### ТЕКСТ ДОКУМЕНТА
Да, того самого Канта, который своими аналитиками исключил даже возможность предмета, средств и способов его осмысления, характерных для современной психологической науки. Об этом и пойдёт речь в данной статье.


Предварительно: о двух логиках познания… в одной


Весь XVII век отчаянно боролись друг с другом две логики теоретического осмысления предмета научного познания: эмпирическая и рационалистическая. Я не буду восстанавливать здесь начавшуюся ещё в Античности историю их становления в процессе развития взаимоисключающих представлений о пути познания объективной реальности. Напомню только смысловые координаты пути становления каждого из них.

### ПРЕДОСТАВЛЕННЫЙ МАТЕРИАЛ
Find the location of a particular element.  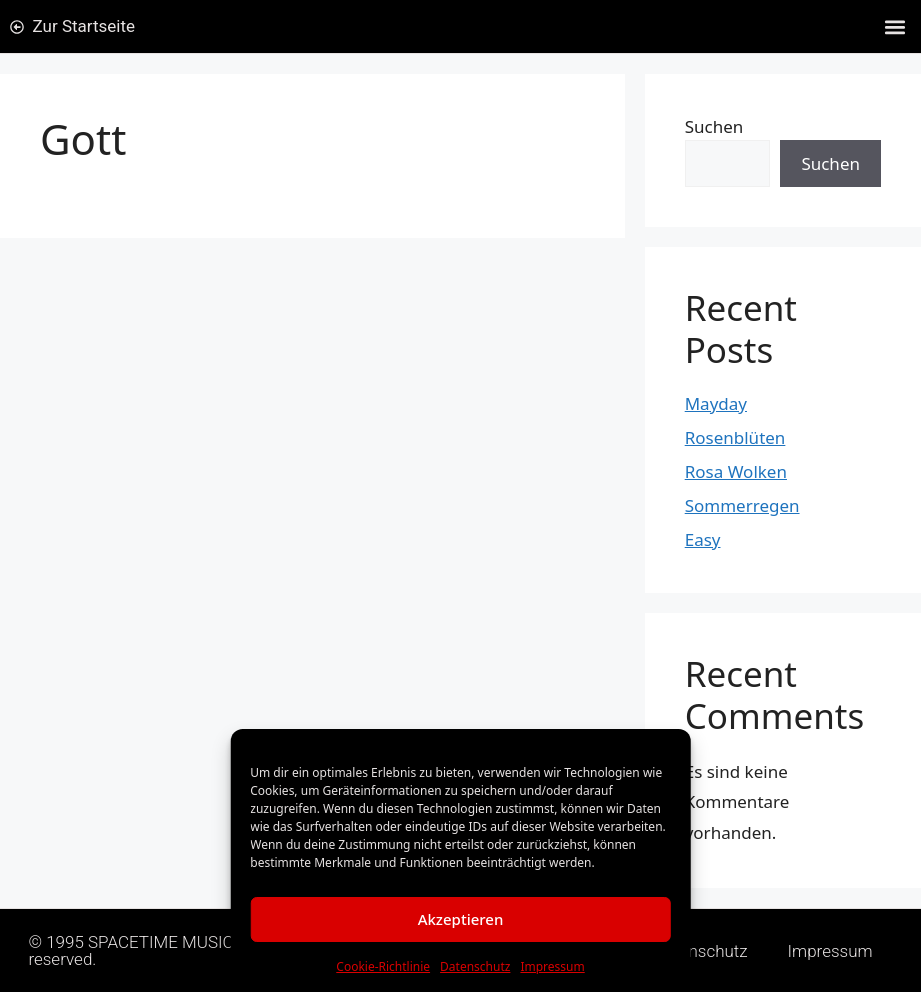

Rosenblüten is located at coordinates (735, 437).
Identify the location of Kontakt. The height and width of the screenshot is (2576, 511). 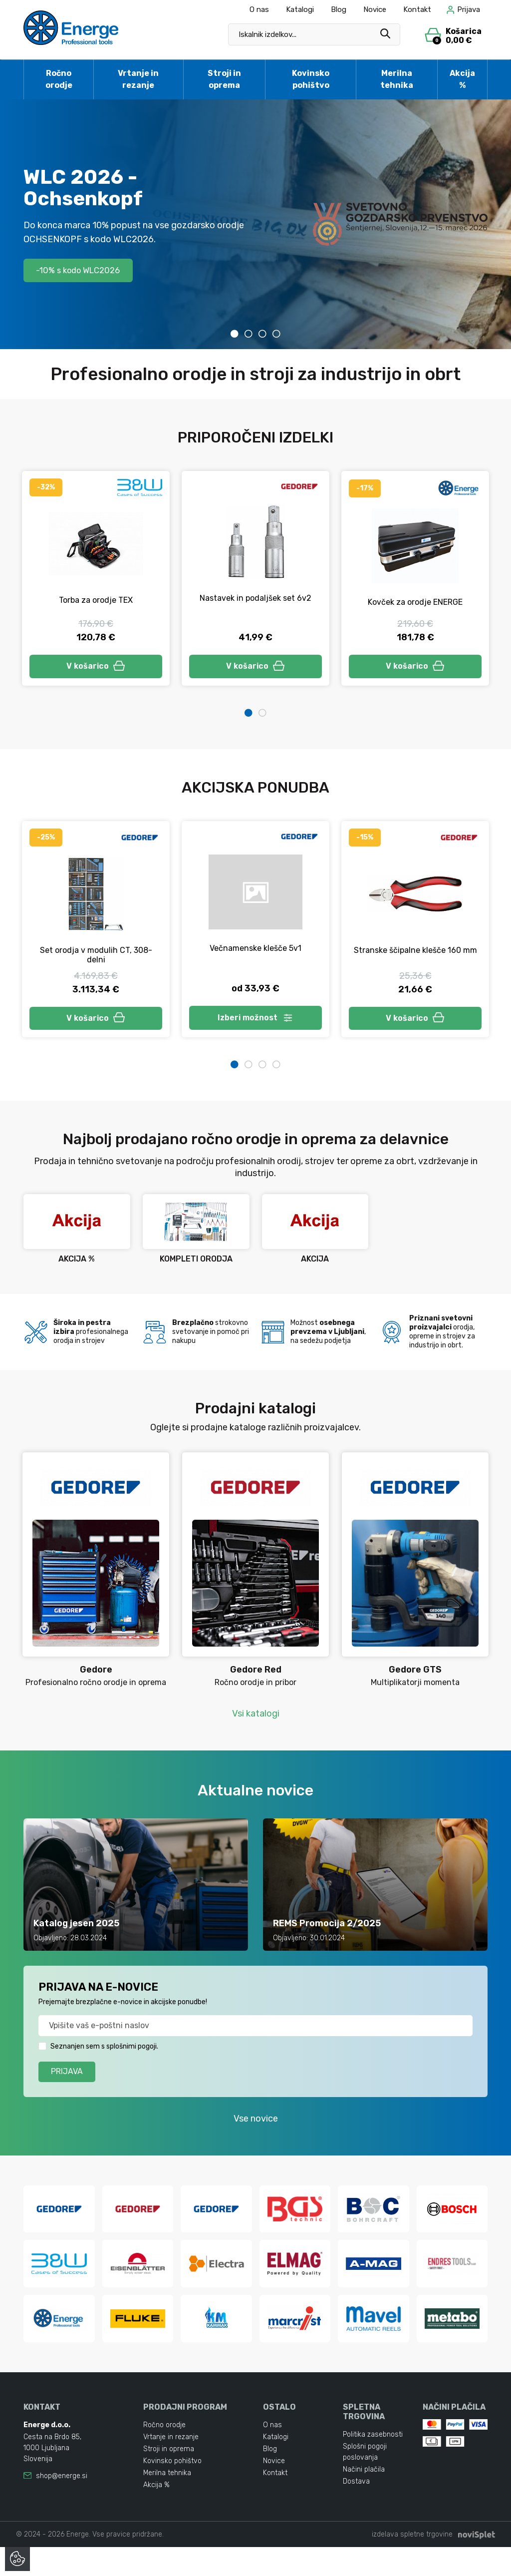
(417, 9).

* * *

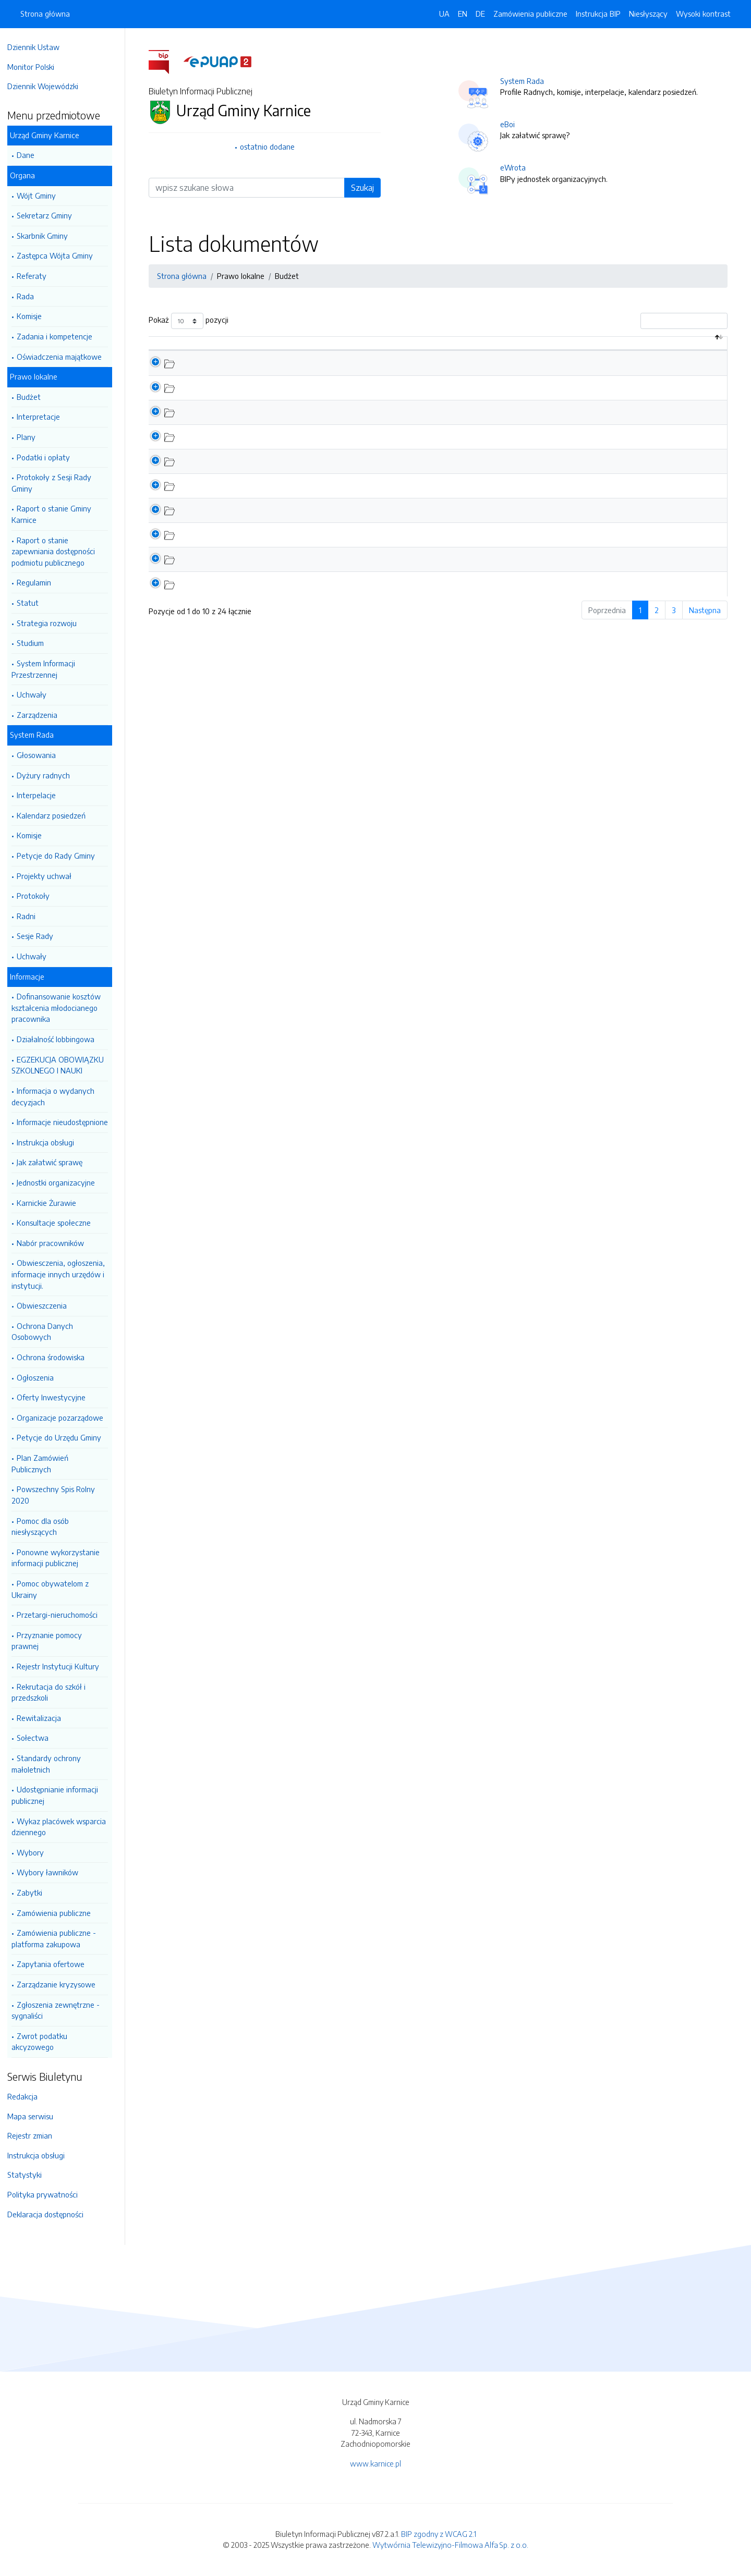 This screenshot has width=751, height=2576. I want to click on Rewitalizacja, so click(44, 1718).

### ПИСЬМЕННОЕ ЗАДАНИЕ
Отредактируйте фрагмент текста о Канте от слов «Да, того самого» до слов «в данной статье.», заменив «исключил» на «отверг». Материал для работы не понадобится.

### РЕЗУЛЬТАТ
Да, того самого Канта, который своими аналитиками отверг даже возможность предмета, средств и способов его осмысления, характерных для современной психологической науки. Об этом и пойдёт речь в данной статье.